- Thursday, February 20, 2014

President Obama was hit by two major reports this week that reinforced what many, if not most, of us knew about his economic policies: They are killing jobs.

The first report came Monday from Gallup, which confirmed what millions of Americans now think about the Obama economy that he and Democrats in Congress still insist is growing stronger. That’s not what a lot of our fellow citizens think, based on their personal situations in their families and in their communities.

“Americans have a new No. 1 problem,” Gallup reported on Feb. 17. It’s jobs, the polling organization said in a news release that was headlined “Unemployment rises to top problem in the U.S.”
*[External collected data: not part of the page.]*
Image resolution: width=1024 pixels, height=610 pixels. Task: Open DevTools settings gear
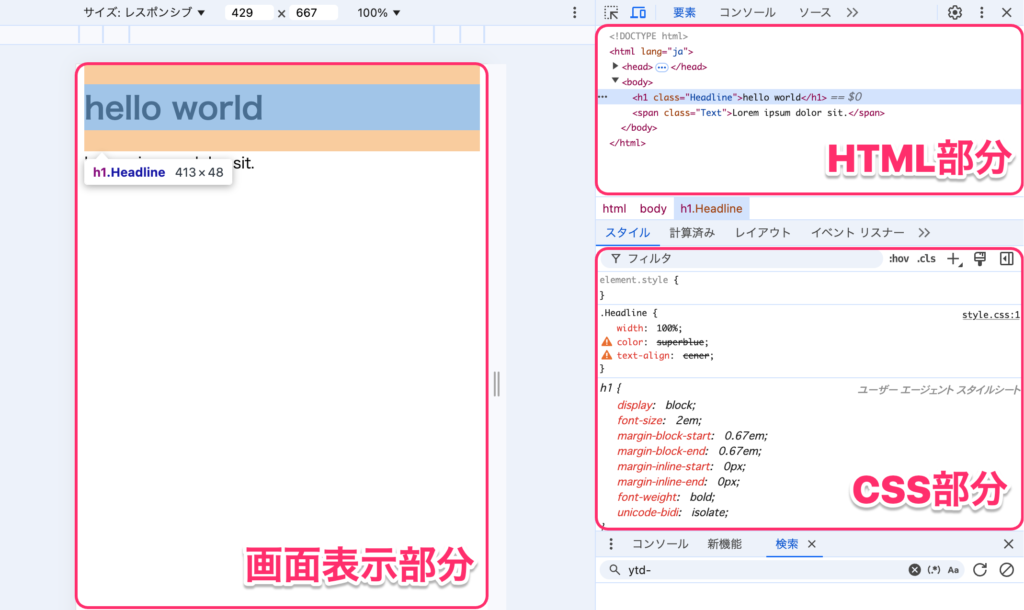click(x=955, y=13)
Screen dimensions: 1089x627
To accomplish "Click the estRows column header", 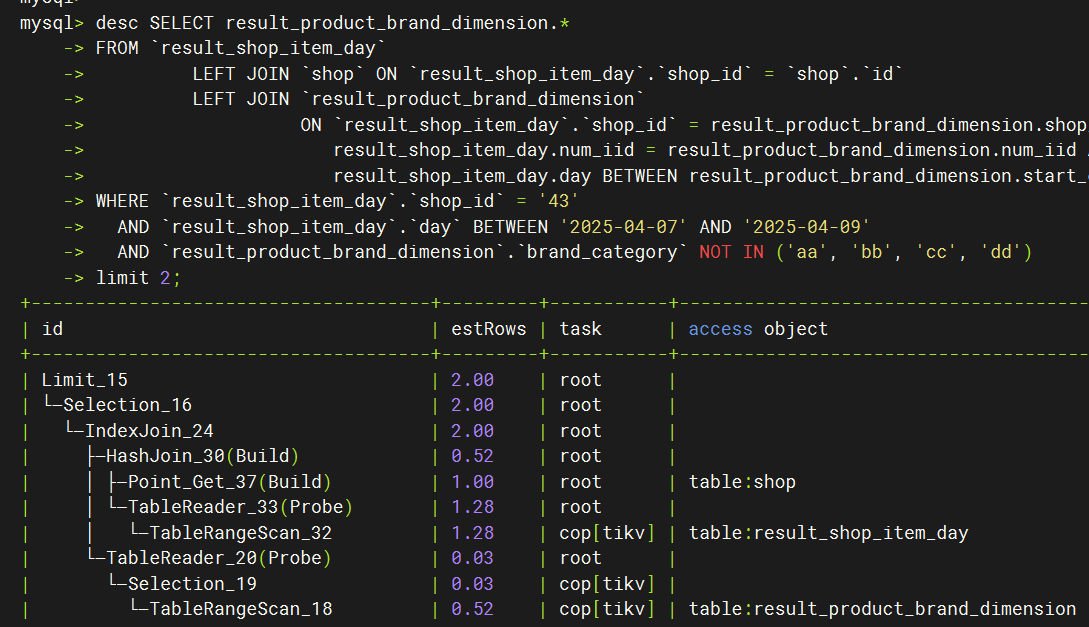I will [488, 329].
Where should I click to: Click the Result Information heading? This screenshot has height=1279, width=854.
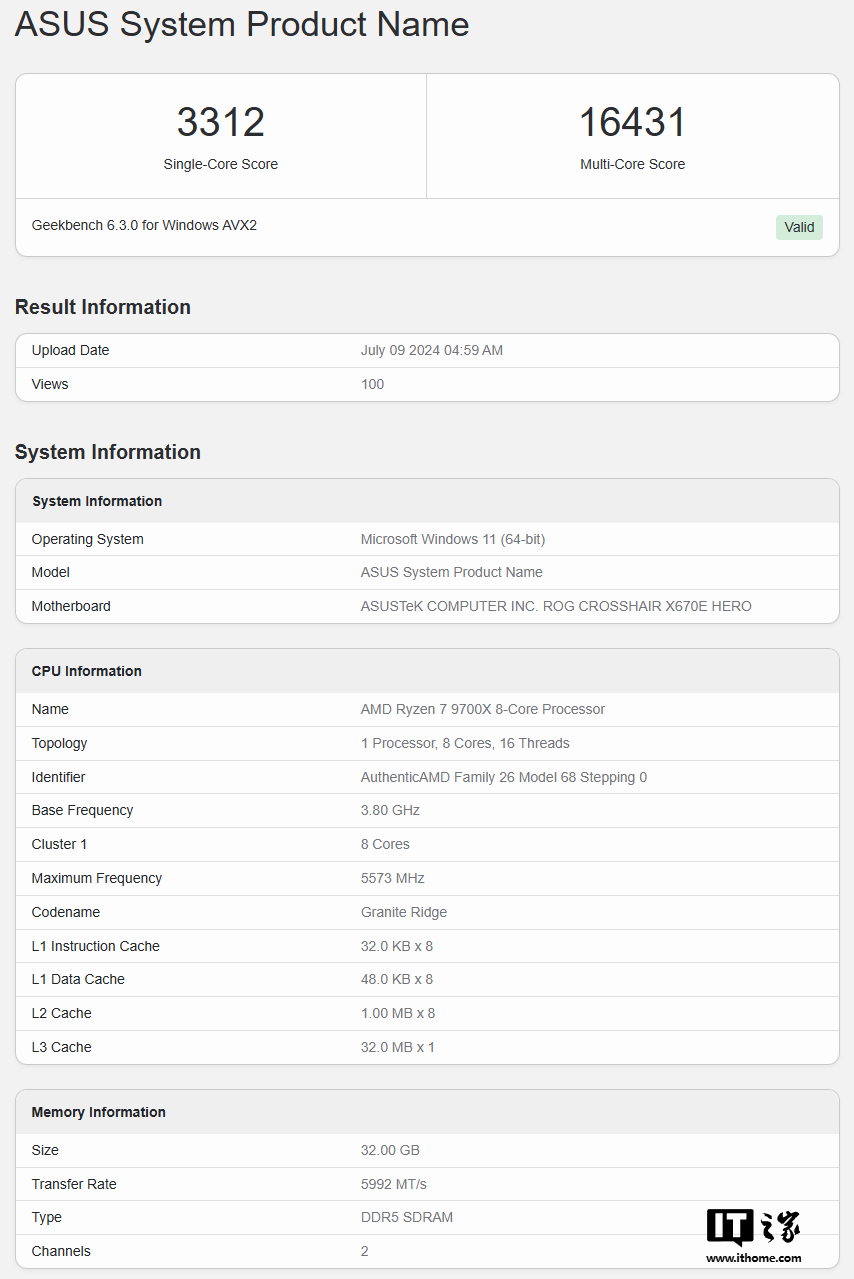[x=103, y=307]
Here’s what its nationwide survey found between Feb. 6 and 9 when it asked Americans to name the most important problem facing the United States today.

“Nearly one in four Americans mention jobs and unemployment as the most important problem facing the country, up from 16 percent in January,” Gallup said.
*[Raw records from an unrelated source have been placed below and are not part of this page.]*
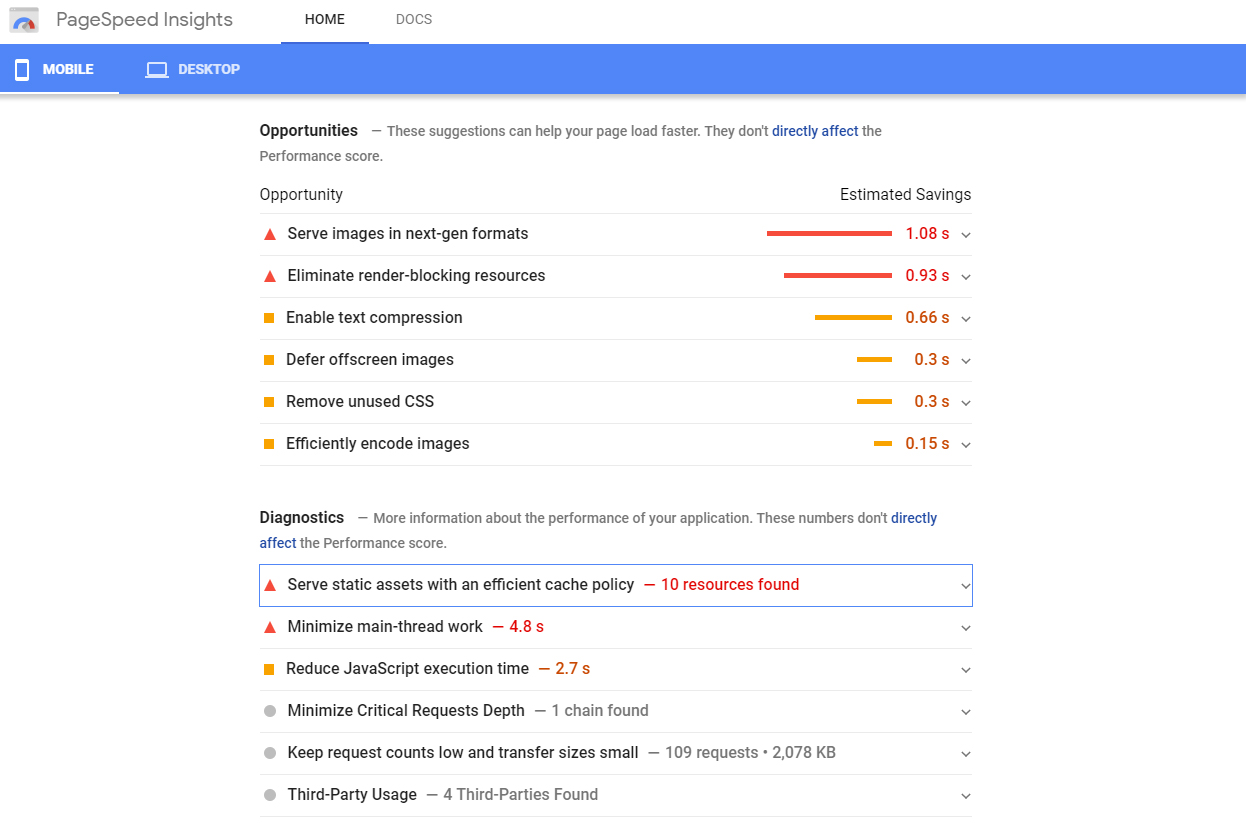Click the desktop laptop icon
The height and width of the screenshot is (838, 1246).
pyautogui.click(x=156, y=70)
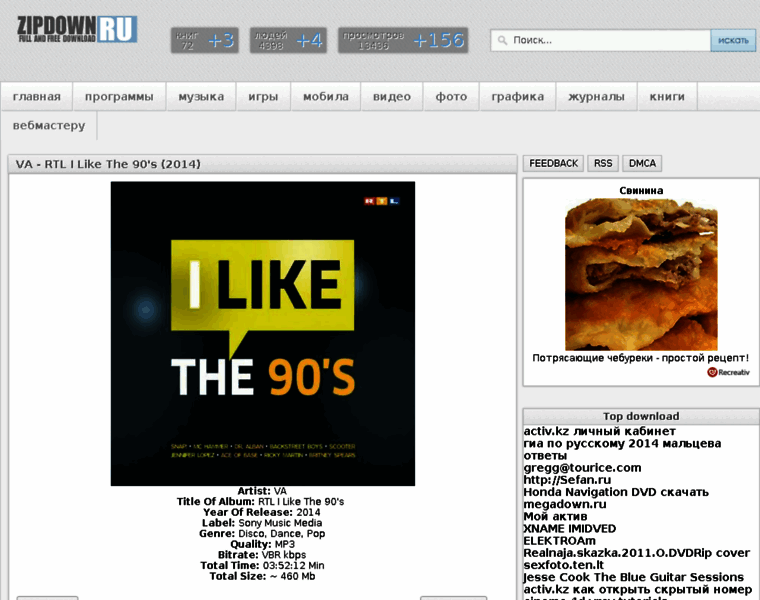Click the DMCA button
The image size is (760, 600).
pos(642,163)
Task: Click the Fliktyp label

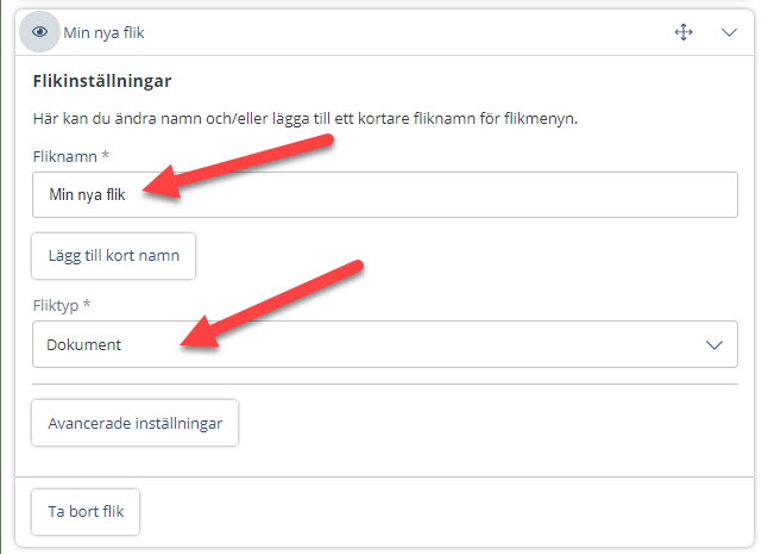Action: pos(55,306)
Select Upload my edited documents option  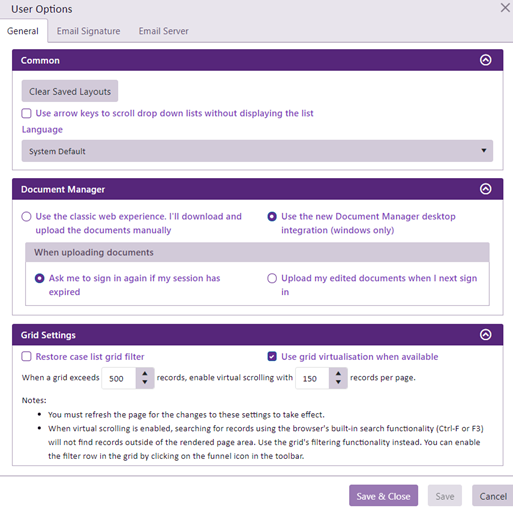point(272,278)

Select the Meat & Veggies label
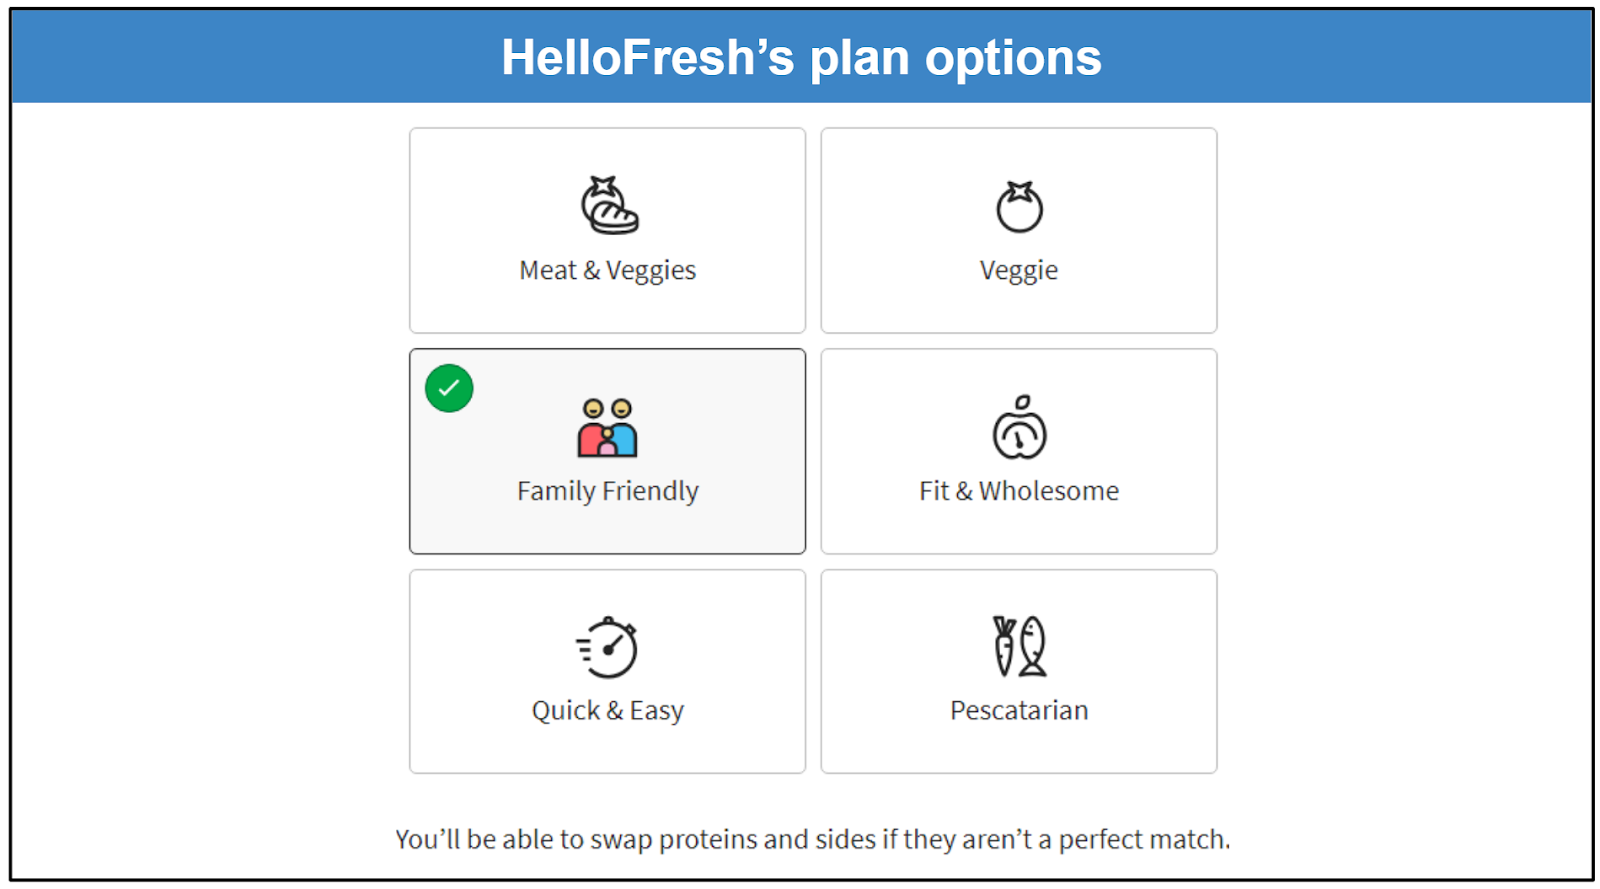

Prior to this poll, “The government and politicians had topped the list since the government shutdown” last fall, Gallup said. But that’s no longer what troubles them the most since Congress passed a yearlong budget to fund the government into next year.

It’s also important to point out, as Gallup does, that “[p]rior to last fall, either jobs or the economy had led the ’most important problem’ list going back to February 2008.”

Now, with painfully weak job figures still plaguing us in the sixth year of Mr. Obama’s failed presidency, and millions of workers who’ve been unemployed for six months or more dropping out of the labor force (and uncounted among the jobless), the issue of jobs and the economy is reaching critical mass. The American people are fed up.

According to Gallup, 23 percent of Americans polled told them that unemployment and jobs was the most important problem in the country. An additional 20 percent said the U.S. “economy in general” was the most important problem.

More troubling for Democrats, who face another tough midterm election since their 2010 shellacking, Democrats, Republicans and independents all place unemployment and jobs at the top of their list.

“Mentions of unemployment and jobs as the most important problem increased among all three party groups this month,” Gallup said. “For Democrats, unemployment is clearly the top U.S. problem, with the economy, government dysfunction, and health care occupying a second tier of importance,” Gallup says. Republicans place their “highest importance on unemployment and the economy, with health care and government in the third and fourth spots, respectively.”

In an earlier column, I concluded that the passage of the debt-limit increase and a budget was refocusing the voters on the issues Democrats fear most: the sluggish economy, a weak job market and Obamacare.

Gallup’s poll, in part, confirms my analysis: “Now that the shutdown is over and the government has successfully passed a budget and avoided another debt-ceiling shutdown, Americans appear to have shifted their focus away from the government and back to the still relatively weak job market.” Dysfunctional government and health care are right behind.

The second report this week came from the nonpartisan Congressional Budget Office, which crunched the numbers on Mr. Obama’s proposal to raise the minimum wage to more than $10 per hour. It wasn’t a report that the White House or the Democrats would have written.

The CBO’s analysis said the proposal would raise wages by $31 billion and lift 900,000 Americans out of poverty. However, it would also erase an estimated 500,000 jobs because the higher minimum would force struggling businesses to cut their payrolls or reduce future hiring.

While most of the news media focused on the two main jobs numbers — 900,000 gained versus 500,000 lost — a larger number of potential job losses, according to the estimates, got left out of many news reports.

The CBO actually estimated that job losses could possibly be as high as 1 million, but guessed that it would more likely be in the neighborhood of 500,000, pointing out that their figures were, well, estimates.

The fact of the matter is that no one can predict with any accuracy how many business would cut their payrolls. We only know, as the CBO attests, that many jobs will be lost, and in an economy where jobs are in short supply, that isn’t good.

“This report confirms what we’ve long known. While helping some, mandating higher wages has real costs, including fewer people working,” said Brendan Buck, House Speaker John A. Boehner’s chief spokesman.

“With unemployment Americans’ top concern, our focus should be creating — not destroying — jobs for those who need them most,” he said. Exactly.

An audit by the chief forecasting arm of Congress that concludes the Democrats’ jobs plan will add a half-million or more working Americans to the unemployment rolls in order to reduce poverty doesn’t make any economic or political sense.

No wonder Huffington Post economics blogger Dave Jamieson says the CBO’s “forecast of job loss may make it more advantageous to Republicans than Democrats in the ongoing discussion.”

There are plenty of ways to create jobs that do not put people in the unemployment line. How about cutting taxes for small businesses? Or lowering the income-tax rates for all Americans? Or slashing the capital-gains tax to unlock venture-capital investments in new enterprises?

The American people are smart enough to figure out that there’s something crazy about a party that says we have to kill jobs in order to create prosperity. Lawmakers who think that need to be sent home for treatment and a long rest.

Donald Lambro is a syndicated columnist and contributor to The Washington Times.